Ellen Mickiewicz is the James R. Shepley Emeritus Professor of Public Policy and Political Science at Duke University
As a social scientist I became interested in the Russian international television network now known as “RT” some years ago, when the momentum started building about “weaponized information” and the key vehicle was said to be RT. On the Hill, in newspapers of high standing, in NATO comments and papers, in certain think tanks, RT is taken very seriously for what is claimed as its capacity to change American and European institutions and the democratic process. As one who has studied Soviet and post-Soviet Russian media for a long time, I was curious about this new source. A much more detailed and broader research study of RT and its assumptions—and Russian politics, both domestic and foreign—may be found in the forthcoming paperback edition of my book, No Illusions: The Views of Russia’s Future Leaders (Oxford University Press). The study is an entirely new first chapter.
This post also represents a new set of observations. It seems to me that as RT’s own arguments and the US intelligence community’s own reports fall short of meeting standards of adequate evidence, it is time to examine why the argument has subtly shifted, yet retained its prominence. My argument is based on a changed standard for judging the “success” of RT. It used to be “impact”; that word is not used. I evaluate impact in terms of persuasion (also not used)—which is what RT is all about. Through the lens of persuasion is a productive method, in my view, to assess RT.
Power and Persuasion
These days the word “influence” to analyze RT (the Russian international news and discussion programs at the heart of Western concerns about “weaponized information”) in U.S. and European press and policy-making circles is, you might notice, replacing other terms, such as “impact”, “effects”, and “persuasion.” Influence is an old word in English, from the 14th century astrological term for an “ethereal fluid from the heavens affecting mankind.” [Oxford Etymological Dictionary] It becomes a medical term, as in influenza, and then at the end of the 18th century in France, it is broadened to include “exertion of power.” That’s still much vaguer than political persuasion, which has specifics that can be analyzed. Influence, as it is being used, is based on assertions, lack of evidence, and minimal context. So, let’s go back to what can be analyzed: persuasion, which has a developed, scientific literature.

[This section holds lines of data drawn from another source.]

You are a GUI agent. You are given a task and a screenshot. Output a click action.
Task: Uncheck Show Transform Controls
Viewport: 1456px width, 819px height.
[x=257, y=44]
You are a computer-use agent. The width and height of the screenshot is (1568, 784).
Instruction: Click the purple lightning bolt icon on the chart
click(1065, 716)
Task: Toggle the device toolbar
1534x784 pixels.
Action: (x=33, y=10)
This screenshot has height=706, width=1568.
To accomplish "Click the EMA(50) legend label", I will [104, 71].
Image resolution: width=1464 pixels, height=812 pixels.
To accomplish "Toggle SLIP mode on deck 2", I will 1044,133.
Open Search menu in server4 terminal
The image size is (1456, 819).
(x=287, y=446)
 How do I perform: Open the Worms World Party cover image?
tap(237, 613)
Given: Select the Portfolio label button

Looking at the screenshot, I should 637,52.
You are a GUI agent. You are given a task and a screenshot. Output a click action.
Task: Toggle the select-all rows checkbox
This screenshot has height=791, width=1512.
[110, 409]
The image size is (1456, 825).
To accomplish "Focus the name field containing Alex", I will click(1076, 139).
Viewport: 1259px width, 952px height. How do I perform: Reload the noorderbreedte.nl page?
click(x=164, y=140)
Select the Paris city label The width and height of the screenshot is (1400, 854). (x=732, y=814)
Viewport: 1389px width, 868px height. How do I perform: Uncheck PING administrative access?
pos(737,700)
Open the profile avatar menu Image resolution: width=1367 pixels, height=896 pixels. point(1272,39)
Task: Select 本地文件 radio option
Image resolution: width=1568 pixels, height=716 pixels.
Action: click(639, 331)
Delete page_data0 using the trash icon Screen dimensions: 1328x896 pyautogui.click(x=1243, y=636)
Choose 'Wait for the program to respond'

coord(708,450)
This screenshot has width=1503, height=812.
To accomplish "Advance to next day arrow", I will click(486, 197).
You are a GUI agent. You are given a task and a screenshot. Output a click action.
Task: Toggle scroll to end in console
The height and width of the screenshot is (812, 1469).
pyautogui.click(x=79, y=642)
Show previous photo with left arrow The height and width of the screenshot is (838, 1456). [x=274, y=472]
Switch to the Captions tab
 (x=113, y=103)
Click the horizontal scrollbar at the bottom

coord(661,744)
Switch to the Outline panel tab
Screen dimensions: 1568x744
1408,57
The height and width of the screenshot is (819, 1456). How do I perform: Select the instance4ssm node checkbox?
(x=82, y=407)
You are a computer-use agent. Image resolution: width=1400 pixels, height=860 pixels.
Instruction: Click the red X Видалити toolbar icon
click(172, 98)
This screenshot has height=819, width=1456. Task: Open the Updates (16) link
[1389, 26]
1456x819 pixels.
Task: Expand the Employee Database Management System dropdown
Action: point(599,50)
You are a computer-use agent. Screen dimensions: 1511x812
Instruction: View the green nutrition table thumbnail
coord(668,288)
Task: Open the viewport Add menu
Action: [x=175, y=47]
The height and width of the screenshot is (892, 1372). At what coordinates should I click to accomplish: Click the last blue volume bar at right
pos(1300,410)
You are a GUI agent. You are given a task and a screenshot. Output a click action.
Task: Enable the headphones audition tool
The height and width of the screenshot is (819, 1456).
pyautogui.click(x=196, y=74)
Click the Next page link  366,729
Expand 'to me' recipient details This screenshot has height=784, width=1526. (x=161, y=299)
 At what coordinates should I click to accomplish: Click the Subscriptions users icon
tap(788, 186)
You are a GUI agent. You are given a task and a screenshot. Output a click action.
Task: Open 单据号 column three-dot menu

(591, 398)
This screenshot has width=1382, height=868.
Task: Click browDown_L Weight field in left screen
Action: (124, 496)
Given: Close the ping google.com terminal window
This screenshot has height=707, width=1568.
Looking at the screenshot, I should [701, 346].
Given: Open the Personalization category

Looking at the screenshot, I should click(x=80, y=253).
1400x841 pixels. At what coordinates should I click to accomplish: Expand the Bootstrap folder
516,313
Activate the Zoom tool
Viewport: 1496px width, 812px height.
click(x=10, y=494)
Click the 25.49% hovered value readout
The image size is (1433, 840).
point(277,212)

Exposure to the material intended to persuade (in this case, RT) is obviously the first piece. Since RT’s claims are backtracking from miniscule audience numbers for offline news and online YouTube videos (by far, coming from other countries with an RT label on top), exposure is also a failing argument. More recently RT claims persuasion is now mainly online in insertions into social media (no precise route or sites given).
But a second element of the scientific study of persuasion is the presence of competing messages and sources. Messages from RT meet a huge universe of online sites crammed with other messages—many emotionally charged and advancing all kinds of views and “information” (real, or one-sided, or made up, or scurrilous, or outlandishly adulatory, or “fake”). The internet is an expanding cosmos, and to make a case for RT’s place in it, analysis must put it in the context of all the other competition trying for persuasion in opposite directions.
How to Win Friends and Influence People [or Not]
Persuasion means attitude change. Unless it can be shown with evidence that a previously held attitude has changed as a result of RT’s message, then we are not talking about persuasion. We all know that increasingly the internet is an “echo chamber” where you pick out sites or “friends” with whom you already agree. That’s not persuasion, but individual characteristics of people going to sites purveying material they already believe.
There are plenty of people in Europe, for example, who have chafed under what they see as American hegemony; others see America as safeguarding their values. Take Sweden, where neutrality is deep in the culture, yet the country has achieved inter-operability to meet NATO requirements, should Russia threaten them. During the conflict in Vietnam, Sweden’s Olof Palme, later to be Prime Minister, made a pro-FNL (National Liberation Front of North Vietnam) speech and marched in a demonstration together with the North Vietnamese ambassador to Sweden: the United States withdrew its ambassador.
Still, RT, telling a story different from the big Western news sources, may have achieved its purpose, they say, if people just don’t know what to think after being exposed to a different—and anti-Western—angle. But that argument falls flat. Attitudes can fluctuate, mainly among people who have less education, less interest in the issues, and less political knowledge. Their attitudes can change just as much if they encounter competing messages elsewhere on the internet, as they are bound to do. They also are much less likely to retain what they consume. They are less likely to vote and also are more likely to go to people they have known a long time and ask them what’s the story.
Finally, standing over all these arguments is one: the credibility of RT, the source. It is proven not only by what they say (mainly the Russian government’s point of view), but also by how Russia behaves and acts at home and abroad. The credibility requirement goes for them and it goes for us, too. But it would be a good thing to tighten up what is being talked about: not the protean, shape-shifting word influence, which can be anything to anybody, but something that can be broken into components and either backed up by or failing the test of evidence.